# WHAT THIS TASK INVOLVES
Look below for the line holding "Kpedia (132, 70)" and the line holding "Exceptional Education (276, 440)". Transcribe exactly those lines and all lines between them, nothing more.

——

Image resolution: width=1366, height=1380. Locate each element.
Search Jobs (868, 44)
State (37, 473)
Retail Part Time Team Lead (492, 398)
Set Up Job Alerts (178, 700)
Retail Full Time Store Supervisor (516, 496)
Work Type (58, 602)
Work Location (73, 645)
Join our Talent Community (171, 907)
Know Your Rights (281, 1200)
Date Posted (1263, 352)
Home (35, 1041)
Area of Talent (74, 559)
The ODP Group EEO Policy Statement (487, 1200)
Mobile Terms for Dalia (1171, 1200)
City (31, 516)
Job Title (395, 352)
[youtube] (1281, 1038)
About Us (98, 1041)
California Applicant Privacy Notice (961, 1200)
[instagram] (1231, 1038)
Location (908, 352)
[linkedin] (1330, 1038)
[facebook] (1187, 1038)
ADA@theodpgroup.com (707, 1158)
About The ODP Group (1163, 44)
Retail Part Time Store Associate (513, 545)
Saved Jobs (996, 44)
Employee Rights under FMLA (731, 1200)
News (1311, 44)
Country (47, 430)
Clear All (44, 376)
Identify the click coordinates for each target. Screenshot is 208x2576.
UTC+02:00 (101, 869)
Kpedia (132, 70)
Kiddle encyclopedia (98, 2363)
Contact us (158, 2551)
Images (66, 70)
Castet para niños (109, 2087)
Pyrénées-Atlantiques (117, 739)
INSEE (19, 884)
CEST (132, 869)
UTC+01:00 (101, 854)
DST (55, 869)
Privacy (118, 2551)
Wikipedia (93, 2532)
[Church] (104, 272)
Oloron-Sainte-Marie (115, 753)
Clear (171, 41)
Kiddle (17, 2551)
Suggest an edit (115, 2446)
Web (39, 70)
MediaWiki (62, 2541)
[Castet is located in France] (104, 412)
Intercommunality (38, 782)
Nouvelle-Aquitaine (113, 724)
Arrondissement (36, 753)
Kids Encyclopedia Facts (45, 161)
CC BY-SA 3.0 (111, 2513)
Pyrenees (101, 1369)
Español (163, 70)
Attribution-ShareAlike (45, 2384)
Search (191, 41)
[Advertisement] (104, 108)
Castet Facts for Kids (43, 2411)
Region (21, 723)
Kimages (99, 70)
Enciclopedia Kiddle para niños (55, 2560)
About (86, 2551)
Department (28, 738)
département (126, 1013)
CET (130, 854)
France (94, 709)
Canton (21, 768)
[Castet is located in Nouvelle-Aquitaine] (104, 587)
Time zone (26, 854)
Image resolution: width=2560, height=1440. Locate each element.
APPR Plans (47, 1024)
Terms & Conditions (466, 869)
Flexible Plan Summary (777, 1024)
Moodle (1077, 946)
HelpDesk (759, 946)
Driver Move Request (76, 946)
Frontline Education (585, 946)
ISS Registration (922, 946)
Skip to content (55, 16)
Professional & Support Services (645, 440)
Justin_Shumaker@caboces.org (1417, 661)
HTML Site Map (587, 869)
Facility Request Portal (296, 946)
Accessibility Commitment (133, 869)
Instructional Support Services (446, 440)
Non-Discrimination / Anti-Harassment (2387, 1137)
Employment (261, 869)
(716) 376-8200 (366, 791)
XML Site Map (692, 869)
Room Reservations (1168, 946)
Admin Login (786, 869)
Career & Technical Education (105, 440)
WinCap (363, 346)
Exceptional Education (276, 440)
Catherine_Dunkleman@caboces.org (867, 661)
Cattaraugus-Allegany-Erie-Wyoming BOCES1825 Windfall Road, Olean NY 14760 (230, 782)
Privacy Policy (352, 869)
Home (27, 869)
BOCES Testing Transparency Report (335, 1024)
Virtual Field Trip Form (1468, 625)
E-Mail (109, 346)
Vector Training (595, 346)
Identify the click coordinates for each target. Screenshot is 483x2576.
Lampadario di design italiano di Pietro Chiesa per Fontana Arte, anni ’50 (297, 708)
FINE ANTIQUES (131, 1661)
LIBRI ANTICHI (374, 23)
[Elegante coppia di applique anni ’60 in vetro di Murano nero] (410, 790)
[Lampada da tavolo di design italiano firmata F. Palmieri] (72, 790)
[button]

——

# ANSWER AREA
Kpedia (132, 70)
Kiddle encyclopedia (98, 2363)
Contact us (158, 2551)
Images (66, 70)
Castet para niños (109, 2087)
Pyrénées-Atlantiques (117, 739)
INSEE (19, 884)
CEST (132, 869)
UTC+01:00 (101, 854)
DST (55, 869)
Privacy (118, 2551)
Wikipedia (93, 2532)
[Church] (104, 272)
Oloron-Sainte-Marie (115, 753)
Clear (171, 41)
Kiddle (17, 2551)
Suggest an edit (115, 2446)
Web (39, 70)
MediaWiki (62, 2541)
[Castet is located in France] (104, 412)
Intercommunality (38, 782)
Nouvelle-Aquitaine (113, 724)
Arrondissement (36, 753)
Kids Encyclopedia Facts (45, 161)
CC BY-SA 3.0 (111, 2513)
Pyrenees (101, 1369)
Español (163, 70)
Attribution-ShareAlike (45, 2384)
Search (191, 41)
[Advertisement] (104, 108)
Castet Facts for Kids (43, 2411)
Region (21, 723)
Kimages (99, 70)
Enciclopedia Kiddle para niños (55, 2560)
About (86, 2551)
Department (28, 738)
département (126, 1013)
CET (130, 854)
France (94, 709)
Canton (21, 768)
[Castet is located in Nouvelle-Aquitaine] (104, 587)
Time zone (26, 854)
Image resolution: width=2560, height=1440. Locate each element.
APPR Plans (47, 1024)
Terms & Conditions (466, 869)
Flexible Plan Summary (777, 1024)
Moodle (1077, 946)
HelpDesk (759, 946)
Driver Move Request (76, 946)
Frontline Education (585, 946)
ISS Registration (922, 946)
Skip to content (55, 16)
Professional & Support Services (645, 440)
Justin_Shumaker@caboces.org (1417, 661)
HTML Site Map (587, 869)
Facility Request Portal (296, 946)
Accessibility Commitment (133, 869)
Instructional Support Services (446, 440)
Non-Discrimination / Anti-Harassment (2387, 1137)
Employment (261, 869)
(716) 376-8200 (366, 791)
XML Site Map (692, 869)
Room Reservations (1168, 946)
Admin Login (786, 869)
Career & Technical Education (105, 440)
WinCap (363, 346)
Exceptional Education (276, 440)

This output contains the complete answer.